Book Statistics Made Simple for School Leaders

Download or read book Statistics Made Simple for School Leaders written by Susan Rovezzi Carroll and published by R&L Education. This book was released on 2002-10-16 with total page 162 pages. Available in PDF, EPUB and Kindle. Book excerpt: The chief executive officer of a corporation is not much different from a public school administrator. While CEOs base many of their decisions on data, for school administrators, this type of research may conjure up miserable memories of searching for information to meet a graduate school requirement. However, the value of data-based decision making will continue to escalate and the school community—students, teachers, parents and the general public—expect this information to come from their administrators. Administrators are called on to be accountable, but few are capable of presenting the mountain of data that they collect in a cohesive and strategic manner. Most statistical books are focused on statistical theory versus application, but Statistics Made Simple for School Leaders presents statistics in a simple, practical, conceptual, and immediately applicable manner. It enables administrators to take their data and manage it into strategic information so the results can be used for action plans that benefit the school system.

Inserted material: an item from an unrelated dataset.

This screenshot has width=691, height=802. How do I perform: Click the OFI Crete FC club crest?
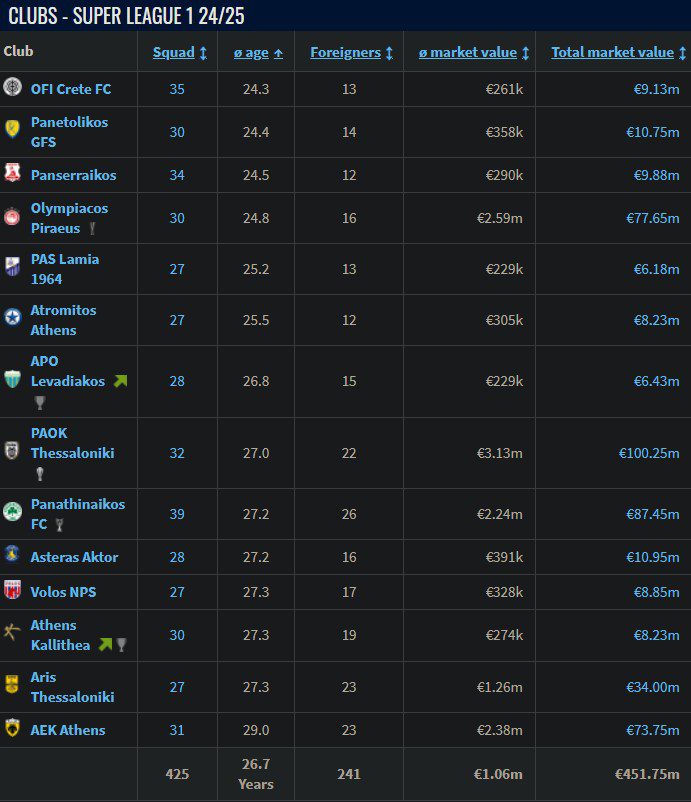coord(12,88)
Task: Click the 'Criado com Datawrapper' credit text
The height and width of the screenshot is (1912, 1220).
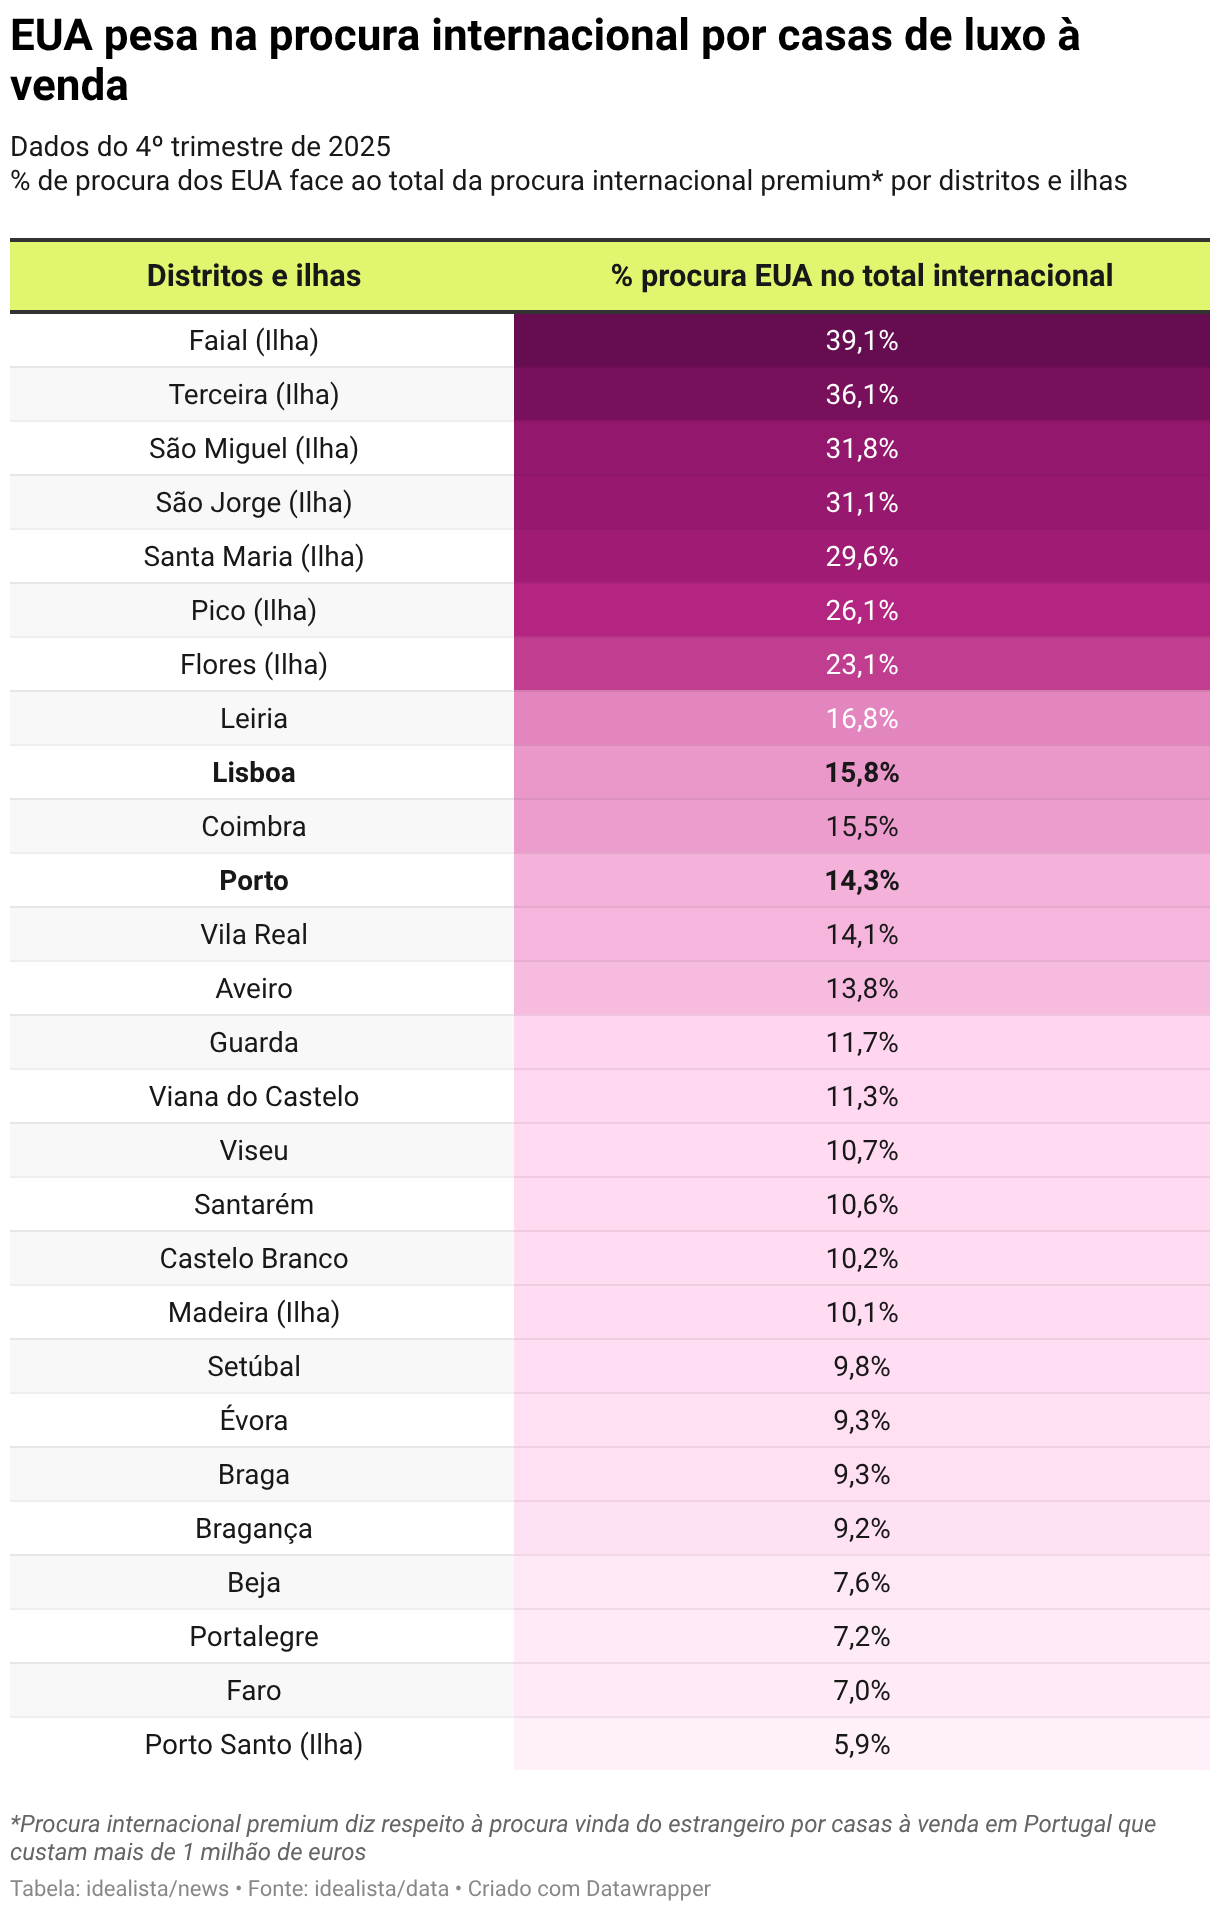Action: tap(589, 1889)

The approach is 'user friendly' and leaves the reader with a confident can-do attitude to communicate results and plans to staff and the community.

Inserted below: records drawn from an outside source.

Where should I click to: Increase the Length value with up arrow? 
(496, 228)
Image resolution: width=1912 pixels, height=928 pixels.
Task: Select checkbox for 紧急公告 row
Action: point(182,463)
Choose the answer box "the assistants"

Book The Case against Education

Download or read book The Case against Education written by Bryan Caplan and published by Princeton University Press. This book was released on 2019-08-20 with total page 551 pages. Available in PDF, EPUB and Kindle. Book excerpt: Why we need to stop wasting public funds on education Despite being immensely popular—and immensely lucrative—education is grossly overrated. Now with a new afterword by Bryan Caplan, this explosive book argues that the primary function of education is not to enhance students' skills but to signal the qualities of a good employee. Learn why students hunt for easy As only to forget most of what they learn after the final exam, why decades of growing access to education have not resulted in better jobs for average workers, how employers reward workers for costly schooling they rarely ever use, and why cutting education spending is the best remedy. Romantic notions about education being "good for the soul" must yield to careful research and common sense—The Case against Education points the way.

Book Big Data

    Book Details:
  • Author : Viktor Mayer-Schönberger
  • Publisher : Houghton Mifflin Harcourt
  • Release : 2013
  • ISBN : 0544002695
  • Pages : 257 pages

Download or read book Big Data written by Viktor Mayer-Schönberger and published by Houghton Mifflin Harcourt. This book was released on 2013 with total page 257 pages. Available in PDF, EPUB and Kindle. Book excerpt: A exploration of the latest trend in technology and the impact it will have on the economy, science, and society at large.